For those that think the Indigenous people needed our intervention, they seemed to exist successfully for 40,000 years before the British arrived (one of the world’s longest surviving cultures, if not the longest). It was only with our arrival (and the subsequent taking of their land and way of life) did they start to face the undeniable social issues they now face.
January 1: in 1901, the day six British self-governing colonies united to form the Commonwealth of Australia. In my opinion, not ideal as a new date.
February 13: in 2008, then-current Prime Minister of Australia, Kevin Rudd formally apologised to the Indigenous people who were forcibly removed as children from their homes and parents’ care and placed in Church missions or adoptive white family.
April 11: the day in 1973 that the “White Australia” immigration policy was abolished by the Gough Whitlam government.

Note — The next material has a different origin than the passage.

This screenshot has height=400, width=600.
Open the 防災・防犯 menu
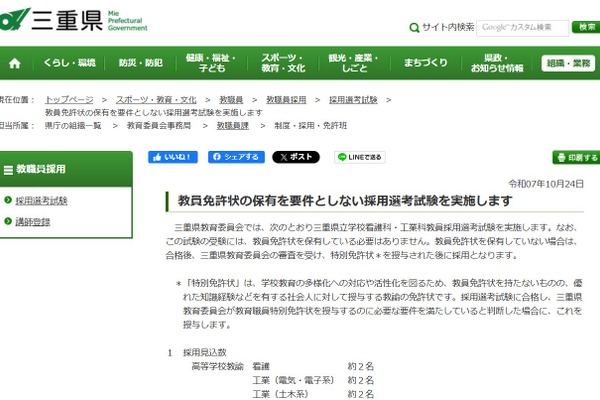coord(140,63)
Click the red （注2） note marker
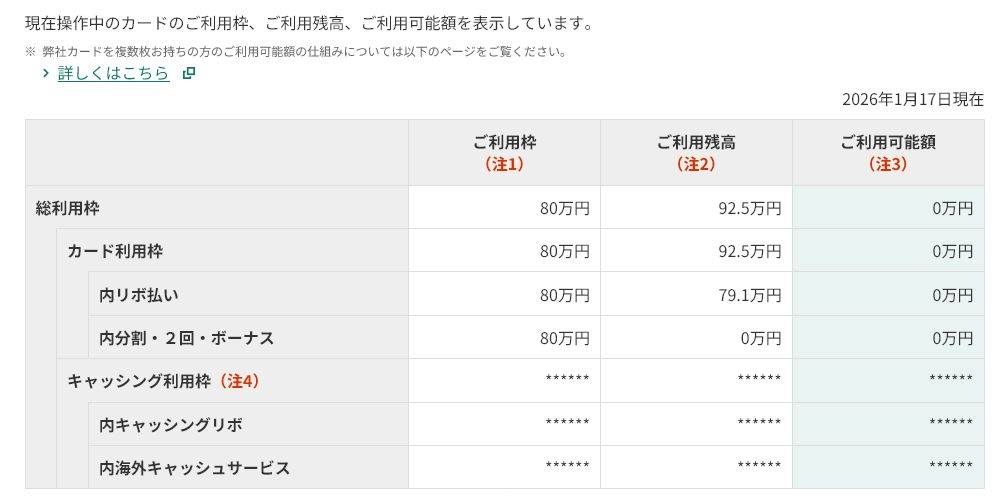 pyautogui.click(x=696, y=164)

May 27: the day in 1967 when the referendum asking whether Aboriginal people should be given the right to make laws and be accounted for under the Constitution occurred. The country voted with a resounding 90.77 per cent in favour of the changes. Until then, Aboriginal people were denied several rights, including the right to vote or to be counted within the human census. They were accounted for within the animal population until then.
June 3: Mabo Day. This perhaps has the strongest appeal as the alternative date. On 3 June 1992, the High Court of Australia ruled in favour of Eddie Mabo’s case which overturned the legal stance of “terra nullius” (a Latin term meaning “nobody’s land”) and acknowledged native Indigenous land rights. Though the day is already marked as a national holiday, it may fit better as a public holiday.

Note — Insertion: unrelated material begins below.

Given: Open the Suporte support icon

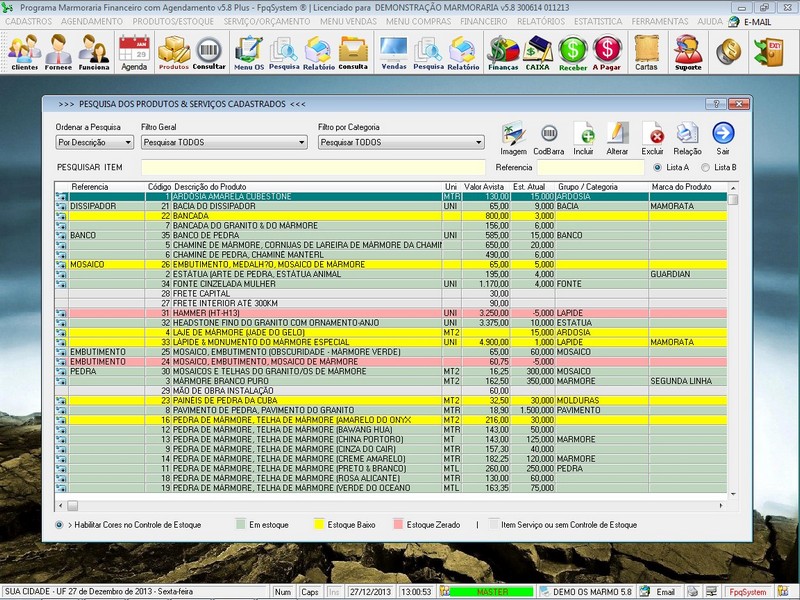Looking at the screenshot, I should 688,51.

While the majority will still be celebrating Australia Day on January 26, I hope that we can at least advance the understanding of this issue without ignorance. I was recently told that we’re being over-sensitive about this and that it’s just another thing we all get too easily offended by. Of course, this is easy for us non-Indigenous people to say – we would hardly know or understand what the Indigenous community feels on this day – I’m not even going to suggest that I have the slightest understanding of what they go through when they see a nation celebrate on this day, but I’m prepared to educate myself on why they feel this way and then decide accordingly to join them in the call for change. Not as an offended citizen, but as one who seeks true unity and peace. That’s what this is about – bringing us all together in an all-too-divided world with educated and empathetic minds. I might be asking for too much, but if you don’t ask, you’ll never be answered.
Note: I have intentionally attempted to not use the term “Indigenous Australians” as I am aware that some of the Indigenous community do not use “Australia” to identify with, given that this is the name given to the land that they already lived on.